苦労して導入したシステムが当初からうまく動かず、だましだまし何年か使ってきたものの、現場から「もう限界!」と言われてしまう、みたいな話です。
それらの話に一貫して共通している導入経緯があります。
話をだいたい平均化すると、以下のようにまとめられます。
・ビジネスも波風は大きいが、これ以上の規模にしようとすると生産性が問題になることが見えてきたのでIT導入を考えることとした。
・でも、「うちの会社の規模と業態でどのようなシステムを入れれば良いのか解らない」状態だった。
・そこで、ネットで少し調べたり、公的団体の相談窓口経由でITベンダーに声をかけたら、すぐに紹介に来てくれた。
・説明を受けて、自社の課題を解決できると思ったので見積をしてもらい、費用をなんどか工面した。

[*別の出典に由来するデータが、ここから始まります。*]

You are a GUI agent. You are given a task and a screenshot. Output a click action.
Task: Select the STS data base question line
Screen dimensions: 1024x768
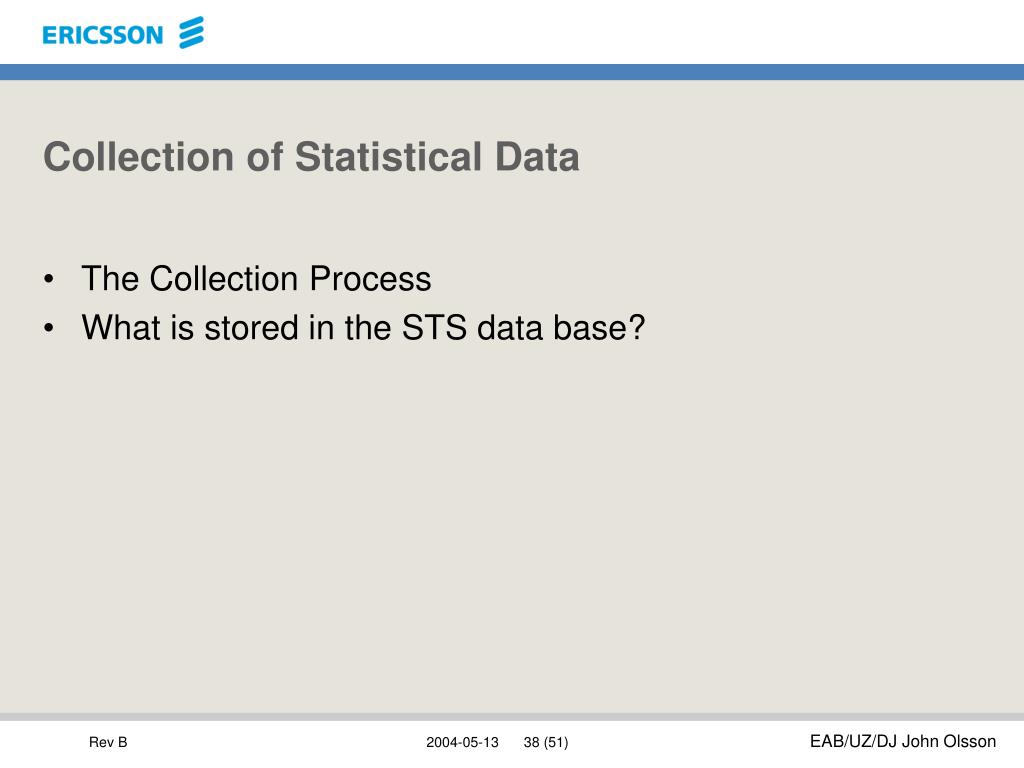pos(363,327)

・すぐに導入できると思っていたら、「色々設定(いわゆる要件定義)をする為のヒアリングが必要だ」と言われ、担当者が何回も会議に出ることとなった。
・その結果、システムの導入作業が終わり、いよいよ使い始めることとなったが、システムの操作方法と自社の仕事の内容が全く合わない。

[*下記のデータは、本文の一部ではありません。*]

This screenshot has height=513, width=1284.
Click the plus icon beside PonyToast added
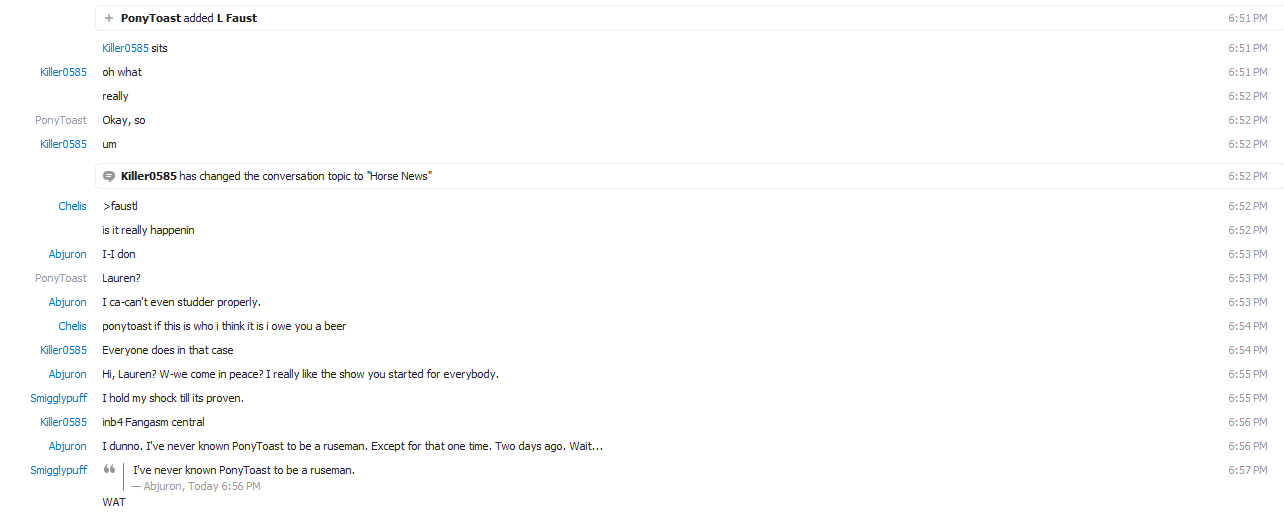[109, 18]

・でも、「設定作業」をした際に全部担当者に確認・承認された仕様だから、合わない部分は無いはずだ、と言われ、業務とのギャップをほとんど埋めてもらうことができずに納品になってしまった。
・その後、色々不便な点が残る状況の中で、「システムが使えない部分は人間が補う」というポリシーで何年か流してきたが、残業は多いしヒトも減らない。
・何年か経てば少しずつ効果が出てくるかと思って我慢してきたが、どうやらその目途は外れていたらしいと気がついた。

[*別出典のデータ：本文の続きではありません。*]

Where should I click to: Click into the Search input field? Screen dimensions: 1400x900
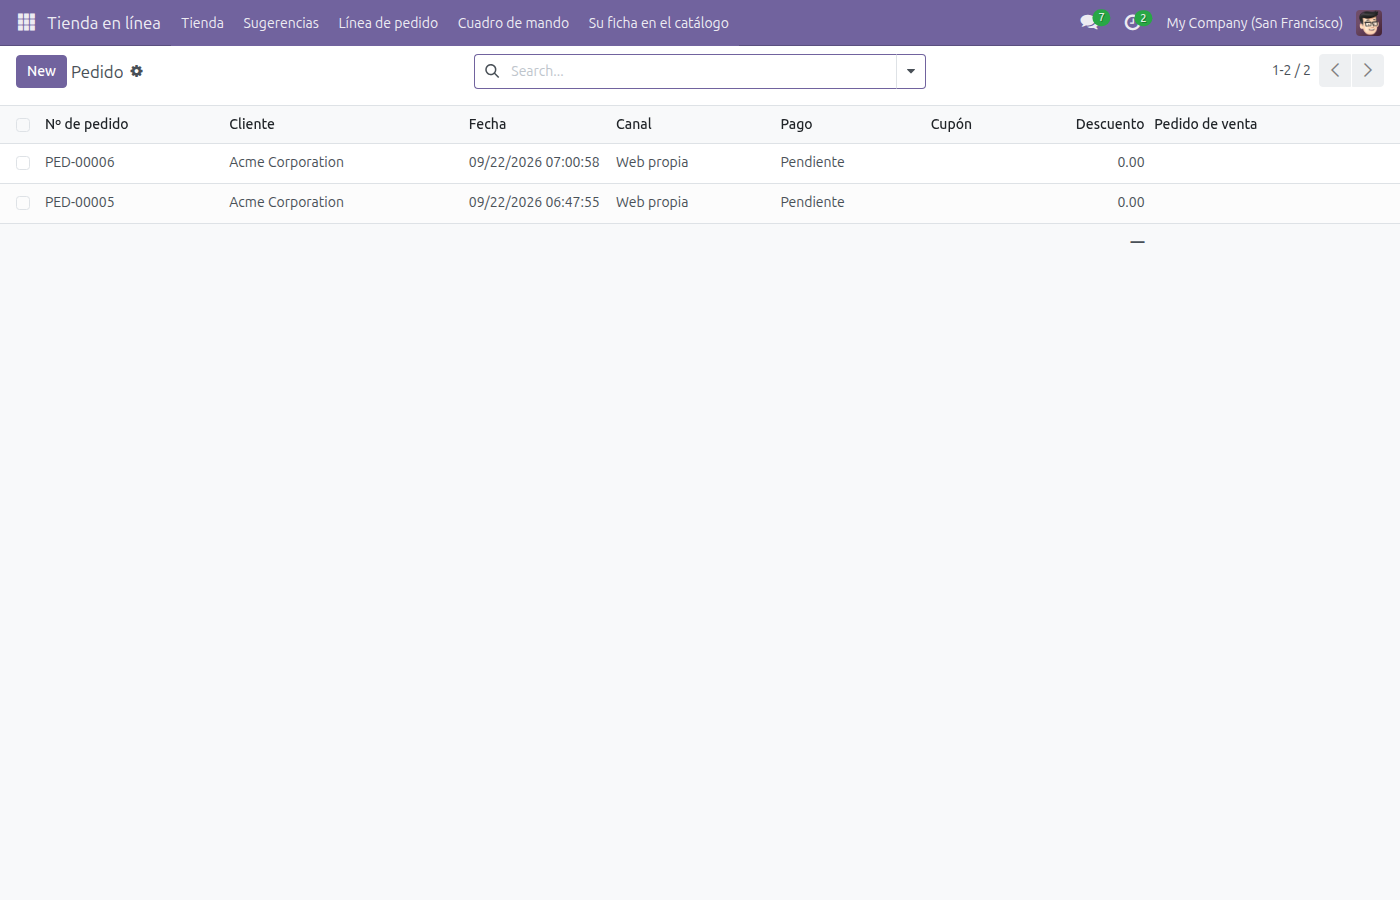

いかがでしょうか?この経緯のどこに問題があったのか?それは・・・
自社の課題を解決できると思った
の部分です。
どのケースも同じなのですが、ここで言う「自社の課題」とはどのようなものだったのか、どなたに聞いても曖昧な答えが返ってくるばかりで、具体的に答えてくれることはありません。
強いて言えば、「課題」と言っているものが実は「慢性的な人不足をなんとかしたい」とか、「作業効率が悪いと思う」といった抽象的な表現に留まっており、さらに直接対策を実行することができない「問題レベル」に留まっているのです。
その状態で「これを解決したい」とITベンダーさんに提案を求めれば、当然「うちのシステムを導入すれば、こんなこともあんなこともできます。えぇ、業務もずいぶん自動化されますよ。XX社さんやYY社さんでもこんな効果が上がりましたから、御社にぴったりですよ。」という営業トークになることは当然です。
しかも、それらの話がすごく良く見えてしまう、または、導入した他社をうらやましくなってしまう、ことが起きるのがヒトの人情というものですね。
では、こうならないようにするにはどうすれば良かったのでしょうか?
それは、
経営課題と現場課題を抽出し
それらを分類・統合した上で
優先順位を「絶対対策要・できれば対策」などに分ける
そして、それをシステムを導入することでどのように解決できるのか、具体的な提案を受ける
ことが肝要なのです。
こう書けば当たり前のことに見えるかもしれませんが、やってみると実に難しく、たいていの場合は時間と工数がかかる割にきちんとまとめることができないものです。
もちろん、この部分はITベンダーさんに頼ることはほぼ不可能で、社内でやるべきプロジェクト活動となります。
IT化にしろRPA導入にしろ、これらができて始めて成功の可能性が出てくるので、これをすっとばして何かを導入すれば今回のお話の様な結末になることは必然です。
経営課題や現場課題をきちんと具体的にまとめ続けることができる活動体制の構築と維持、これがIT導入の基本的なコツだ、ということをご理解頂ければ幸いです。
頑張って導入したけどムダだった、と後悔するIT化はなんとしても避けたいですね。